Wir kamen zu einer Art Lagerhalle, ich hätte eher erwartet, dass wir ein Eis essen gehen oder sie mit mir durch den Park streifen würde. Sie klopfte in einem bestimmten Takt an eine Tür, die dann von einem jungen Mann geöffnet wurde. Der junge Mann steckte vorsichtig seinen Kopf heraus und lugte um die Ecke.
„Ist euch auch niemand gefolgt?“, fragte er.
„Nein, ich bin mir ganz sicher“, antwortete Leila.
Wir gingen hinein und der junge Mann deutete auf ein paar Kisten, auf die wir uns setzen sollten. Mir fiel auf, dass im Hintergrund zwei weitere Männer an einem PC saßen und sich unterhielten.
„Hallo Oliver!“, sagte der junge Mann. „Ich bin Alex, dein Halbbruder.“
„Sie, äh du bist …?“ Ich starrte auf Leila, die mich wieder anlächelte, aber nichts sagte, nichts erklärte.
„Es tut mir leid, dass wir uns so kennen lernen, bzw. wieder- sehen.“
„Wiedersehen?“, fragte ich.
„Na ja, ich habe dich zum letzten Mal als Dreijährigen gesehen. Dann musste ich weg, Bruderherz.“
„Das hat Mutter mir vorhin auch gesagt. Warum musstest du weg?“
„Das ist eine lange Geschichte, die ich dir gleich erzählen werde. Vorher eine Frage. Liebst du deinen Vater?“
„Natürlich“, antwortete ich prompt. „Jedes Kind liebt doch seinen Vater.“
„Ja, vielleicht ist das in den meisten Fällen so.“
„Aber er ist doch auch dein Vater.“
„Ja, das stimmt, nur wir hatten Probleme. Keine einfachen Probleme.“ Er zauderte und mir wurde es mulmig, denn mir fiel ein, dass Vater etwas von einer möglichen Entführung gesagt hatte.

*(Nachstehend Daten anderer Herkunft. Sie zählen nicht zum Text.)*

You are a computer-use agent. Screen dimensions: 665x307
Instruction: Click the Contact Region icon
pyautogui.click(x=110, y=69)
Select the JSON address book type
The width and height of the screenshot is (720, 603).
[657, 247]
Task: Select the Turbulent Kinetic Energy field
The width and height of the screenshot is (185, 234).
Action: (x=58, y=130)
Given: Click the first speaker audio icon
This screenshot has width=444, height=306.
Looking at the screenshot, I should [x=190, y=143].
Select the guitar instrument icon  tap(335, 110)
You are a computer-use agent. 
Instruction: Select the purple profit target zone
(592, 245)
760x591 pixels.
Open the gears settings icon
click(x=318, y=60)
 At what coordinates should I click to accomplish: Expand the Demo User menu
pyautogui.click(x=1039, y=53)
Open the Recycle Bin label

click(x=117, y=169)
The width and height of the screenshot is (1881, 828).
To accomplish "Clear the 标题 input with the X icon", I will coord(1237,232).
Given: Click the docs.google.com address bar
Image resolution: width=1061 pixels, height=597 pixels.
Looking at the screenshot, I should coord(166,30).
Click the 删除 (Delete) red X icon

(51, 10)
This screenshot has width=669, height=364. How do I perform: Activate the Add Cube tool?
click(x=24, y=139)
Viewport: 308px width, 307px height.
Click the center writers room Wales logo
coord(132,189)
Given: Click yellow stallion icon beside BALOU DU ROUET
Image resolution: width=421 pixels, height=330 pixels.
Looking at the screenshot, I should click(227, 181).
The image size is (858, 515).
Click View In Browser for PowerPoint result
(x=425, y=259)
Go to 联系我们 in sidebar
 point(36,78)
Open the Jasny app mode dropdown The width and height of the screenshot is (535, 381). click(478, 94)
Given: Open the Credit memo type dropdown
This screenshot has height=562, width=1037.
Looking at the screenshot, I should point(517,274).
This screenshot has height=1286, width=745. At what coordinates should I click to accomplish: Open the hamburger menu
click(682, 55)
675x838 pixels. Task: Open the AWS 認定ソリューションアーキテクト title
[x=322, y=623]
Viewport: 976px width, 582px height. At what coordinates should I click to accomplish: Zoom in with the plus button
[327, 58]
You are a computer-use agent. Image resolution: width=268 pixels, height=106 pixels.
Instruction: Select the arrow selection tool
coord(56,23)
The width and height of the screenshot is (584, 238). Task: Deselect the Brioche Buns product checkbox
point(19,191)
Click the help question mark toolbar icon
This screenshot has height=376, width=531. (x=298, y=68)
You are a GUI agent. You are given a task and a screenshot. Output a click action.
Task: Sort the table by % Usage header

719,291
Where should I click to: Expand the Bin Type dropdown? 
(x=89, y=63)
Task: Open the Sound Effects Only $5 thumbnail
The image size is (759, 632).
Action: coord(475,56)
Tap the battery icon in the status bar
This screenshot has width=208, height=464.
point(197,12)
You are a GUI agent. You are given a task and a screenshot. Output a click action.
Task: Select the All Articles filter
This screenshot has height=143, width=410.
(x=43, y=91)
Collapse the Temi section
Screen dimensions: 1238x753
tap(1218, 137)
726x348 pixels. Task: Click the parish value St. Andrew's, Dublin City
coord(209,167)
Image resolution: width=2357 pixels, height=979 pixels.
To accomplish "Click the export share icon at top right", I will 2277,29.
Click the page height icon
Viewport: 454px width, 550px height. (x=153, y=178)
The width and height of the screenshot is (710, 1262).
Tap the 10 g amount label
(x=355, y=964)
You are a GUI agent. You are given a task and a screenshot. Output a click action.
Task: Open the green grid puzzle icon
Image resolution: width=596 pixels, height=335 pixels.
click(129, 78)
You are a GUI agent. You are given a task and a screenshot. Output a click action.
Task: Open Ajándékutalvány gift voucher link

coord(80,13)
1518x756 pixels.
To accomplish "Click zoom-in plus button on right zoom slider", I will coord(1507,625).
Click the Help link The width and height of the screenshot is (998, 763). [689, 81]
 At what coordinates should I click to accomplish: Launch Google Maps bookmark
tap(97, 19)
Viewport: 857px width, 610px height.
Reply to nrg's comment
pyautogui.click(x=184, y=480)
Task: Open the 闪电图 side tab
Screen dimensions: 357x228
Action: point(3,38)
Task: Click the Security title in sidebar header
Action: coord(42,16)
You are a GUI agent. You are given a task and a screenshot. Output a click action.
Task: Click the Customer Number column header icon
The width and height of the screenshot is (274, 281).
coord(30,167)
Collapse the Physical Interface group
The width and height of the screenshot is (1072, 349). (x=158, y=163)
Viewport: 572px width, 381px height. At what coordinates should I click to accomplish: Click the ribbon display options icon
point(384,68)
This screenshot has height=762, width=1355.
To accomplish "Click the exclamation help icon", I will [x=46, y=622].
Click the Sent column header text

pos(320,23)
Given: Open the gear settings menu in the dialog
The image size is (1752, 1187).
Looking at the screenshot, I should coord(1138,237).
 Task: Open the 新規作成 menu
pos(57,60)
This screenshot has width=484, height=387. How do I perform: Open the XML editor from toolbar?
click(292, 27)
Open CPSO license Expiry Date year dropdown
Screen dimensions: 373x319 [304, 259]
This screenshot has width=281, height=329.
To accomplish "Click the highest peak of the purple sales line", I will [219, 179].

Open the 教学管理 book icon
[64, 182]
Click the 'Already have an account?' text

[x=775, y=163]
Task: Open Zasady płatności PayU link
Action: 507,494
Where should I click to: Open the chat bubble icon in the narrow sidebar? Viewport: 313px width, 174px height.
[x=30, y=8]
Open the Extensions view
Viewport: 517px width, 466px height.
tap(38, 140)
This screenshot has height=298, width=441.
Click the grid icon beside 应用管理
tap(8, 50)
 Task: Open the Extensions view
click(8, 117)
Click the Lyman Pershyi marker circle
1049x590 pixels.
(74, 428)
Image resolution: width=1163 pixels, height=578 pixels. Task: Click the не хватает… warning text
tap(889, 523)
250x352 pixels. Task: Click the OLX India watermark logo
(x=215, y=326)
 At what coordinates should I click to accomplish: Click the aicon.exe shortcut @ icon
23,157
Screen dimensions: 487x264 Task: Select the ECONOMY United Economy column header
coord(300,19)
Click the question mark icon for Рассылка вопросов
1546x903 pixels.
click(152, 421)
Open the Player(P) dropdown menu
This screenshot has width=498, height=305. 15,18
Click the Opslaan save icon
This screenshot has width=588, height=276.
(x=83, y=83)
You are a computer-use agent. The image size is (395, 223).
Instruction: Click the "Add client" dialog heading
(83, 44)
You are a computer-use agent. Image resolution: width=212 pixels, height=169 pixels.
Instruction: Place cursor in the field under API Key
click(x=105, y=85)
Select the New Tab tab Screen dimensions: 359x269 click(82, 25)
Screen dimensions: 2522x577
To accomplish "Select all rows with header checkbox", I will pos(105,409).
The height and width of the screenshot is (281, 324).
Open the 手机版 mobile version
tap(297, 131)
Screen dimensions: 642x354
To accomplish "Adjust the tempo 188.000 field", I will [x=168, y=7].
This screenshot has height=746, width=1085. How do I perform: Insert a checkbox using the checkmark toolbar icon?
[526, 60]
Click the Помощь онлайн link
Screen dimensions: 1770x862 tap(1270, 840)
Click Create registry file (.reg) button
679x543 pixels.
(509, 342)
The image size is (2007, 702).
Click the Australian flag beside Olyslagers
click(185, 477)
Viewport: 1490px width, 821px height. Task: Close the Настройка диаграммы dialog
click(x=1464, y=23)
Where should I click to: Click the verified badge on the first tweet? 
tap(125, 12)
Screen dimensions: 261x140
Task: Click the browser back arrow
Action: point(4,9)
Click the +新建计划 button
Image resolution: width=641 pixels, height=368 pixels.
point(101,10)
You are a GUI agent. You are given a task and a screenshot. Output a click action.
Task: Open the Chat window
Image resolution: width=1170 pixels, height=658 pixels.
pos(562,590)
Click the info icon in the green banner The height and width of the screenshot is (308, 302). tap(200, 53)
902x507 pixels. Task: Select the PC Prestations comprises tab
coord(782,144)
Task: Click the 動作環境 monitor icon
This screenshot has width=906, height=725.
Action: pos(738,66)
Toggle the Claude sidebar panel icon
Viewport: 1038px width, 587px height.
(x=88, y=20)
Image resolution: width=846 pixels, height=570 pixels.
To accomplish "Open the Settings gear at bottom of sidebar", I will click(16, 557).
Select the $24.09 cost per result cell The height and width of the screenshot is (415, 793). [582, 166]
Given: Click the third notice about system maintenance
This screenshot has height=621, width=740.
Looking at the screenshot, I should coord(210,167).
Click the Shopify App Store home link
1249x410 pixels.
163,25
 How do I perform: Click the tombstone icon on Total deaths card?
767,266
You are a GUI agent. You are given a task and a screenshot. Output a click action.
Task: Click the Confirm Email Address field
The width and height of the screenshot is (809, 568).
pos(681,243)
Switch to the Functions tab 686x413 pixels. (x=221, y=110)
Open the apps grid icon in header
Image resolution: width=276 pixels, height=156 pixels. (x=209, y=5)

„Warum bin ich eigentlich hier? Ich dachte …“
„Du musst keine Angst haben, ich brauche deine Hilfe. Aber, wenn du nicht willst, ist es auch in Ordnung. Soll ich dir jetzt erzählen, um was es geht?“
„Natürlich!“

Es folgte eine merkwürdige Geschichte, die von Geld, Betrug und Erpressung handelte. Als Alex 18 Jahre alt war, begann mein Vater damit, ihn in die Firmengeheimnisse einzuweihen. Die bestanden schlicht darin, dass mein Vater insolvente Firmen für wenig Geld aufkaufte, die Bilanzen frisierte, um sie dann gegen ein Vielfaches wieder zu verkaufen. Er verdiente dabei ziemlich viel, auf der Strecke blieben dann die ehemaligen Firmenbesitzer und meist auch die Käufer, jedenfalls, wenn sie den Betrug nicht rechtzeitig bemerkten. Ich hatte bis jetzt nur gewusst, dass mein Vater viele Geschäfte machte und er hatte nur ansatzweise davon erzählt. Ich erinnere mich noch, wie er einmal erklärte, dass man nicht nur Kleider oder Computer kaufen und verkaufen könne, sondern auch Firmen. Das wusste ich auch aus den Wirtschaftsnachrichten. Da ich ja auch einige eigene Aktien besaß, interessierte ich mich dafür. Als Alex dann in der Firma unseres Vaters arbeitete, hatte es wohl einen schweren Streit zwischen Alex und Vater gegeben und daraufhin hatte Alex die Firma und die Familie verlassen. Er gründete dann eine eigene Firma, die bis vor kurzem auch erfolgreich war und schließlich wurde auch er Opfer von Vaters Geschäftspraktiken. Er war einfach zufällig in das Räderwerk von Vaters Vernichtungs-Maschinerie geraten. Und jetzt hatte er ein Problem mit einem seiner Gläubiger, der auf keinen Fall auf sein Geld verzichten wollte. Alex fügte noch an, dass Vater wohl gar nicht gewusst habe, wen es diesmal getroffen habe. Sie wären sich gar nicht begegnet.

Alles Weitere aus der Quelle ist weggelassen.